Already on GitHub? Sign in to your account

Odigos instrumentation does not work on RedHat Openshift #1128

Open
esara opened this issue Apr 18, 2024 · 1 comment
Open

Odigos instrumentation does not work on RedHat Openshift #1128

esara opened this issue Apr 18, 2024 · 1 comment

Comments

@esara
Copy link
Contributor

esara commented Apr 18, 2024

Describe the bug
We are trying to instrument applications running RedHat Openshift (OCP 4.15 is the latest as of now). There are couple of problems:

a) the odiglet and odigos-data-collections requires privileged SCC

$ kubectl get events -n odigos-system
LAST SEEN   TYPE      REASON              OBJECT                                      MESSAGE
3m11s       Warning   FailedCreate        daemonset/odiglet                           Error creating: pods "odiglet-" is forbidden: unable to validate against any security context constraint: [provider "anyuid": Forbidden: not usable by user or serviceaccount, provider restricted-v2: .spec.securityContext.hostNetwork: Invalid value: true: Host network is not allowed to be used, provider restricted-v2: .spec.securityContext.hostPID: Invalid value: true: Host PID is not allowed to be used, spec.volumes[0]: Invalid value: "hostPath": hostPath volumes are not allowed to be used, spec.volumes[1]: Invalid value: "hostPath": hostPath volumes are not allowed to be used, spec.volumes[2]: Invalid value: "hostPath": hostPath volumes are not allowed to be used, spec.volumes[3]: Invalid value: "hostPath": hostPath volumes are not allowed to be used, provider restricted-v2: .containers[0].privileged: Invalid value: true: Privileged containers are not allowed, provider restricted-v2: .containers[0].capabilities.add: Invalid value: "SYS_PTRACE": capability may not be added, provider restricted-v2: .containers[0].hostNetwork: Invalid value: true: Host network is not allowed to be used, provider restricted-v2: .containers[0].hostPID: Invalid value: true: Host PID is not allowed to be used, provider "restricted": Forbidden: not usable by user or serviceaccount, provider "nonroot-v2": Forbidden: not usable by user or serviceaccount, provider "nonroot": Forbidden: not usable by user or serviceaccount, provider "hostmount-anyuid": Forbidden: not usable by user or serviceaccount, provider "machine-api-termination-handler": Forbidden: not usable by user or serviceaccount, provider "hostnetwork-v2": Forbidden: not usable by user or serviceaccount, provider "hostnetwork": Forbidden: not usable by user or serviceaccount, provider "hostaccess": Forbidden: not usable by user or serviceaccount, provider "node-exporter": Forbidden: not usable by user or serviceaccount, provider "privileged": Forbidden: not usable by user or serviceaccount]

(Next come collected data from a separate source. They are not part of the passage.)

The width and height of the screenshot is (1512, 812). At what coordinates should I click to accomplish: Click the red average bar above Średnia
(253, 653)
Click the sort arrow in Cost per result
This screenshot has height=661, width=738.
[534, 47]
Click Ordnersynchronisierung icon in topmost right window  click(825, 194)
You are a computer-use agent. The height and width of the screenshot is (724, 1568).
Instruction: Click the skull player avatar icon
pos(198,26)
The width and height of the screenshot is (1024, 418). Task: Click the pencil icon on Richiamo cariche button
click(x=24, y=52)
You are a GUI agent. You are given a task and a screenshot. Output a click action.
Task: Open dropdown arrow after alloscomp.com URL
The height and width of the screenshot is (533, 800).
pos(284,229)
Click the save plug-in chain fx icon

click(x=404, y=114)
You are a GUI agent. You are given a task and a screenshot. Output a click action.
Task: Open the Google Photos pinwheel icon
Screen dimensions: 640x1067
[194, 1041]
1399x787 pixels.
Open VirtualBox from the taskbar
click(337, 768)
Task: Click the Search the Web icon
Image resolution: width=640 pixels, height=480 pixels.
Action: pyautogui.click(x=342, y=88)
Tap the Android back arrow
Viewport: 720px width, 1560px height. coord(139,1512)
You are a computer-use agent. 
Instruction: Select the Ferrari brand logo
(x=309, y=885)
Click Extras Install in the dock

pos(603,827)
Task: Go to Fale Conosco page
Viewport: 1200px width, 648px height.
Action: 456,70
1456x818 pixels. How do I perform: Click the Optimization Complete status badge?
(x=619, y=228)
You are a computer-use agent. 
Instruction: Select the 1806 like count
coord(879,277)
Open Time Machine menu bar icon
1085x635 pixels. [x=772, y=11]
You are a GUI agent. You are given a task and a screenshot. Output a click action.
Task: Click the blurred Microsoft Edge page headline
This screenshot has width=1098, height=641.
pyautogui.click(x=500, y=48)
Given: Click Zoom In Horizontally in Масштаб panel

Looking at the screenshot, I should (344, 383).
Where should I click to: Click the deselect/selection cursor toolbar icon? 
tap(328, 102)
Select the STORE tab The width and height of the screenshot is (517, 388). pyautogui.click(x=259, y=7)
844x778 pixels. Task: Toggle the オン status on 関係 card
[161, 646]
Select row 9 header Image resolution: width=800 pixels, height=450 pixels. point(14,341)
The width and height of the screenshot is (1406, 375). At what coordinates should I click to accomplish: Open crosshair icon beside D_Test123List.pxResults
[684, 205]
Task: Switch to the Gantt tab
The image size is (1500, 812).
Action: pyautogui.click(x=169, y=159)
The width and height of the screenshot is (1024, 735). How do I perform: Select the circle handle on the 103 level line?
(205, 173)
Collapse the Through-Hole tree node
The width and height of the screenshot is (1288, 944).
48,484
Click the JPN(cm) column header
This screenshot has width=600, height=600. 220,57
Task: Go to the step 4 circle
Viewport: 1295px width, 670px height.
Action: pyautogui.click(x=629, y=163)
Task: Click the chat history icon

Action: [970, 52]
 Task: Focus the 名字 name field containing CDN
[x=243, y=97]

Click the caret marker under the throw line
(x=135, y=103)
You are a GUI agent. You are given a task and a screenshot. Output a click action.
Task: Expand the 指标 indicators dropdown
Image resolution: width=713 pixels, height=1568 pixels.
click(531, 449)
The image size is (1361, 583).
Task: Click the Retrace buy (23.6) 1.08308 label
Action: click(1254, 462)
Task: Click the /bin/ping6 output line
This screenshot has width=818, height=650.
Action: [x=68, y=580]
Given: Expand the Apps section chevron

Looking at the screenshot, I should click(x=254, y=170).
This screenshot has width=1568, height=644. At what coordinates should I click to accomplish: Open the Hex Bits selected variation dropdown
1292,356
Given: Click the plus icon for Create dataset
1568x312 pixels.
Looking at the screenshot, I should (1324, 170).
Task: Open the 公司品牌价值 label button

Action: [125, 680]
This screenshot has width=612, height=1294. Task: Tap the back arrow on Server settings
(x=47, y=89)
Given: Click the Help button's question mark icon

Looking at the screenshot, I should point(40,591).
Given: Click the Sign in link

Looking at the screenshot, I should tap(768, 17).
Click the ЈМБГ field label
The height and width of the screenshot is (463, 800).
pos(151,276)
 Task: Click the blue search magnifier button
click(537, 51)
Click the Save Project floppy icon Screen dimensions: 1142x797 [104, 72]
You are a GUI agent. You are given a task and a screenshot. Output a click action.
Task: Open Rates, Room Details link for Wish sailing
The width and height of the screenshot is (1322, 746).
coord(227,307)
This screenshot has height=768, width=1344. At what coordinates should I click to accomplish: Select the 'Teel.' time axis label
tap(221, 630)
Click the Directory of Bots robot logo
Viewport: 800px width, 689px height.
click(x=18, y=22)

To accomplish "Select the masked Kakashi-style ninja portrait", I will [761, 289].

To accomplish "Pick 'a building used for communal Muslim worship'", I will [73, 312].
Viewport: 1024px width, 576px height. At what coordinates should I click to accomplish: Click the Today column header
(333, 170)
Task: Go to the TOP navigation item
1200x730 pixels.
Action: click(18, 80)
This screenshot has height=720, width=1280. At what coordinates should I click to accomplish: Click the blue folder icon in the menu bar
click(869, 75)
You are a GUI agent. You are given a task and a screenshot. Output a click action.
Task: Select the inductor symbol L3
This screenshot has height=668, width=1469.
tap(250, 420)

b) other odigos services require at least the anyuid SCC

$ kubectl get events -n odigos-system
41s         Warning   FailedCreate        replicaset/odigos-gateway-54d466ddc9        Error creating: pods "odigos-gateway-54d466ddc9-" is forbidden: unable to validate against any security context constraint: [provider "anyuid": Forbidden: not usable by user or serviceaccount, provider restricted-v2: .containers[0].runAsUser: Invalid value: 10000: must be in the ranges: [1000710000, 1000719999], provider "restricted": Forbidden: not usable by user or serviceaccount, provider "nonroot-v2": Forbidden: not usable by user or serviceaccount, provider "nonroot": Forbidden: not usable by user or serviceaccount, provider "hostmount-anyuid": Forbidden: not usable by user or serviceaccount, provider "machine-api-termination-handler": Forbidden: not usable by user or serviceaccount, provider "hostnetwork-v2": Forbidden: not usable by user or serviceaccount, provider "hostnetwork": Forbidden: not usable by user or serviceaccount, provider "hostaccess": Forbidden: not usable by user or serviceaccount, provider "node-exporter": Forbidden: not usable by user or serviceaccount, provider "privileged": Forbidden: not usable by user or serviceaccount]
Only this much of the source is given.